Record Labels, Artists, Merchandisers
R Griggs Group Ltd & Others -v- Ross Evans (1) Raben Footwear Pty (2) & Others (2003)
The claimants manufacture and sell the well known Dr Marten boots and footwear. Dr Marten is a registered trade mark and used by the claimant under licence. The boots also carry the Air Ware logo, a trade mark owned by the claimant. In 1988 a combined logo incorporating both logos was produced and thereafter used on footware produced by the claimant. The first defendant was a freelance graphic designer retained by the second defendant. He designed the combined logo. The second defendant (and the other two defendants) took an assignment of copyright in the combined logo from the first defendant.
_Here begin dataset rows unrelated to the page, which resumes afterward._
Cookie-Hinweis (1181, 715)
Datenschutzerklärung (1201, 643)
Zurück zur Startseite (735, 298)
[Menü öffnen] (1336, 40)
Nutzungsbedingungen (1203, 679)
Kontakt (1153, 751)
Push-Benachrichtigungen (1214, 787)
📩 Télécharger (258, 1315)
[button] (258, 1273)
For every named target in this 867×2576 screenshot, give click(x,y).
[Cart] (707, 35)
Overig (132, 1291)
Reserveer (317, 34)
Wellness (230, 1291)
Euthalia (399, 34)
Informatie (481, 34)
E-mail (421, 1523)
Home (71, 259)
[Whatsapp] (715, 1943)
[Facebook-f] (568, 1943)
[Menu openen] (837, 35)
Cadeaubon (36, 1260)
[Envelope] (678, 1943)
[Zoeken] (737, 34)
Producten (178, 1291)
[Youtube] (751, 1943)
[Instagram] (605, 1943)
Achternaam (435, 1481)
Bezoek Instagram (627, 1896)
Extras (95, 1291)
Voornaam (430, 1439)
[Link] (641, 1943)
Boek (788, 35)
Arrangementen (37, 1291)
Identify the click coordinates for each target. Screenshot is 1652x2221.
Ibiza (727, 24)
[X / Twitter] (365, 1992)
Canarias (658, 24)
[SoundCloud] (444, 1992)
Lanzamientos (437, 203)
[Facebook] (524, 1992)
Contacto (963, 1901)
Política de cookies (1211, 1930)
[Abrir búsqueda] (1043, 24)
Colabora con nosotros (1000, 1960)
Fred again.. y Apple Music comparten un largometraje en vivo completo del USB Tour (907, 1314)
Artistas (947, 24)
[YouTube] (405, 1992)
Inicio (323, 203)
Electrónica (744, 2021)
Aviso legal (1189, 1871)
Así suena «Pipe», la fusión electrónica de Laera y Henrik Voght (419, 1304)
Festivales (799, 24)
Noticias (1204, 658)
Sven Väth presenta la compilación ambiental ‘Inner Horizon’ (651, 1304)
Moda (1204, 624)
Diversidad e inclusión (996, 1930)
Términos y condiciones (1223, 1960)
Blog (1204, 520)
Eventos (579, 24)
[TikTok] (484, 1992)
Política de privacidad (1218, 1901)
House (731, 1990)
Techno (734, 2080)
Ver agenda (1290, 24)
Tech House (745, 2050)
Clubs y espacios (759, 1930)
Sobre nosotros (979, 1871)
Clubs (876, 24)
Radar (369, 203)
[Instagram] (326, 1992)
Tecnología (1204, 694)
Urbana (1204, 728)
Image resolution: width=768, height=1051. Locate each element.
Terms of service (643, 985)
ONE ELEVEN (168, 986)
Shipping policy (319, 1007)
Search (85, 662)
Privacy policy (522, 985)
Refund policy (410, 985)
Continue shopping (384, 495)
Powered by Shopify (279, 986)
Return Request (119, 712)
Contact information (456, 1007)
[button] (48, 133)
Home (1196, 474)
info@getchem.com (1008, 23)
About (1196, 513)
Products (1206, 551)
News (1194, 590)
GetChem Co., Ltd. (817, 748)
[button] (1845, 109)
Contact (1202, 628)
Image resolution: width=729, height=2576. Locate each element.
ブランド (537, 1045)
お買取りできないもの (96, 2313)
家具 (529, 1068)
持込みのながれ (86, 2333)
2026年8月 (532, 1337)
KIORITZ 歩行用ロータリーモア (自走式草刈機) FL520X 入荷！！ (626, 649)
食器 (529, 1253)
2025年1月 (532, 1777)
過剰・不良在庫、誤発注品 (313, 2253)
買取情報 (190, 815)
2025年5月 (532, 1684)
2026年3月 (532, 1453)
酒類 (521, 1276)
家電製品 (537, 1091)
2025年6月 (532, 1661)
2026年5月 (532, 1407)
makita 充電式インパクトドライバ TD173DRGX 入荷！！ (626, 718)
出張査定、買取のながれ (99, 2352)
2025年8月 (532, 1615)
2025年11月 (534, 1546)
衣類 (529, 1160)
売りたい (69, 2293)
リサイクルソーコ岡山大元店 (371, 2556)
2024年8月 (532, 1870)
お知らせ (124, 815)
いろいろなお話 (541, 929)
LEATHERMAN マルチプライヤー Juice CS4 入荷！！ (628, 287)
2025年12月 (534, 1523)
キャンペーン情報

The claimant sought a declaration that it was the beneficial owner of the copyright in the combined logo. Peter Preston QC held that (1) when a freelance designer was commissioned to create a logo for a client it would normally be necessary, in order to give business efficacy to the contract, to imply a term assigning the copyright beneficially to the client in order that the client could prevent others using the logo (Robin Ray -v- Classic FM plc ) and (2) The first defendant, the freelance designer, was the first owner of the copyright when he created the combined logo. It was not shown that the amount he would be paid would have been materially different when considering the uses the combined logo would be put to, and it was obvious that the right to use the logo would belong to the claimant and not to the designer. The claimant therefore owned the combined logo – and moreover it was not merely a licence from the designer to the claimant – the claimant was the beneficial owner. The second to fourth defendants had no ownership and were not purchasers for value without notice.